In CEED 2, 44% of all eyes achieved additional IOP reductions of ≥15%, and target pressures of ≤18 mm Hg were reached by 77% of eyes treated with Combigan compared to 41% at baseline.⁵ When Combigan monotherapy was compared to Cosopt monotherapy, additional mean IOP reductions of 2.7 mm Hg or 10.8% were achieved. Improved tolerability was found as well, with less burning, stinging, metallic taste and itchiness reported by the Combigan cohort.

My Experience

I have found Combigan to be an effective initial IOP lowering agent for some patients as well as an ideal adjunctive therapy to a prostaglandin analogue, which is my preferred first-line treatment. In addition, Combigan is particularly effective in the management of the more difficult-to-treat secondary glaucomas, such as uveitic glaucoma or neovascular glaucoma, as well as for post-surgical IOP control. While Cosopt, too, is effective in the post-surgical scenario, my clinical impression is that there is less discomfort associated with Combigan, which of course has added importance in the postoperative period. My own anecdotal experience supports the pivotal trials' finding regarding patient comfort and a low incidence of ocular allergy associated with administration of Combigan.

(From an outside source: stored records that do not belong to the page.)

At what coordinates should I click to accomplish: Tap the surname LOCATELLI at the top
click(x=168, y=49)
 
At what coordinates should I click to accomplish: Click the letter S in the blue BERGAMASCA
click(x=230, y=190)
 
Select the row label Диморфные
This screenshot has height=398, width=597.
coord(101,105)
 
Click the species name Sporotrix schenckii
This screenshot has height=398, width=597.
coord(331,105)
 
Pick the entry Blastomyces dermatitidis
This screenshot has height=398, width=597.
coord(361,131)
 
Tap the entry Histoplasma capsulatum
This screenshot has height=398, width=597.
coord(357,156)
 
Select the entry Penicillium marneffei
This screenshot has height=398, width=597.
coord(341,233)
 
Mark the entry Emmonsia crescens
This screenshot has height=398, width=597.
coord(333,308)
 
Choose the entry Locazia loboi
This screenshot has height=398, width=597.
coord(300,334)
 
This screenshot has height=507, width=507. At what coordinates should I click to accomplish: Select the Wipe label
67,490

The Advantage of Two in One

Administration of two drugs in a single bottle has advantages over two drugs administered separately, including convenience, the potential for improved patient compliance and diminished risk of washout from a second drug being administered too soon after the first.⁶ Another advantage is that it limits the patient's lifetime exposure to potentially damaging preservatives.⁷

The glaucoma treatment paradigm is shifting and combination therapy will play a central role in the new model. Many physicians who treat glaucoma are starting patients on a fixed-combination therapy rather than starting with a monotherapy, such as a prostaglandin analogue and adding drugs one at a time until a satisfactory target pressure is finally achieved. Today's physicians who treat glaucoma will usually start with a monotherapy, but may add a fixed combination to reach that target IOP sooner rather than later.

Combigan is an efficacious and well-tolerated therapy ideal for patients who require an additional amount of pressure lowering and would benefit from a simplified regimen. Its recent FDA approval will enable ophthalmic specialists in the United States to fully implement this promising new glaucoma treatment paradigm to their patients' fullest advantage. OM

References

1. Sherwood MB, Craven ER, Chou C, et al. Twice-daily 0.2% brimonidine-0.5%/timolol fixed-combination therapy vs. monotherapy with timolol or brimonidine in patients with glaucoma and ocular hypertension: a 12-month randomized trial. Arch Ophthalmol. 2006;124:1230-1238.
2. Goni FJ for the Brimonidine/Timolol Fixed Combination Study Group. 12-week study comparing the fixed combination of brimonidine and timolol with concomitant use of the individual components in patients with glaucoma and ocular hypertension. Eur J Ophthalmol. 2005;15:581-590.
3. Nixon DR, Hollander DA. Comparison of the efficacy and tolerability of twice-daily COMBIGAN versus Cosopt fixed-combination therapies. Poster presented at 111th Annual Meeting of the American Academy of Ophthalmology; November 10-13, 2007; New Orleans, LA.
4. Crichton ACS. Timolol/Brimonidine combination therapy in glaucoma management. Clinical & Surgical Journal of Ophthalmology. 2005;23:356-359.
5. Ahmed I. Combigan early experience data. Clinical & Surgical Journal of Ophthalmology. 2007;25:50-54.
6. Choudhri S, Wand M, Shields MB. A comparison of dorzolamide-timolol combination versus the concomitant drugs. Am J Ophthalmol. 2000;130:832-833.
7. Cvenkel B, Ihan A. Ocular surface changes induced by topical antiglaucoma monotherapy. Ophthalmologica. 2002;216:175-179.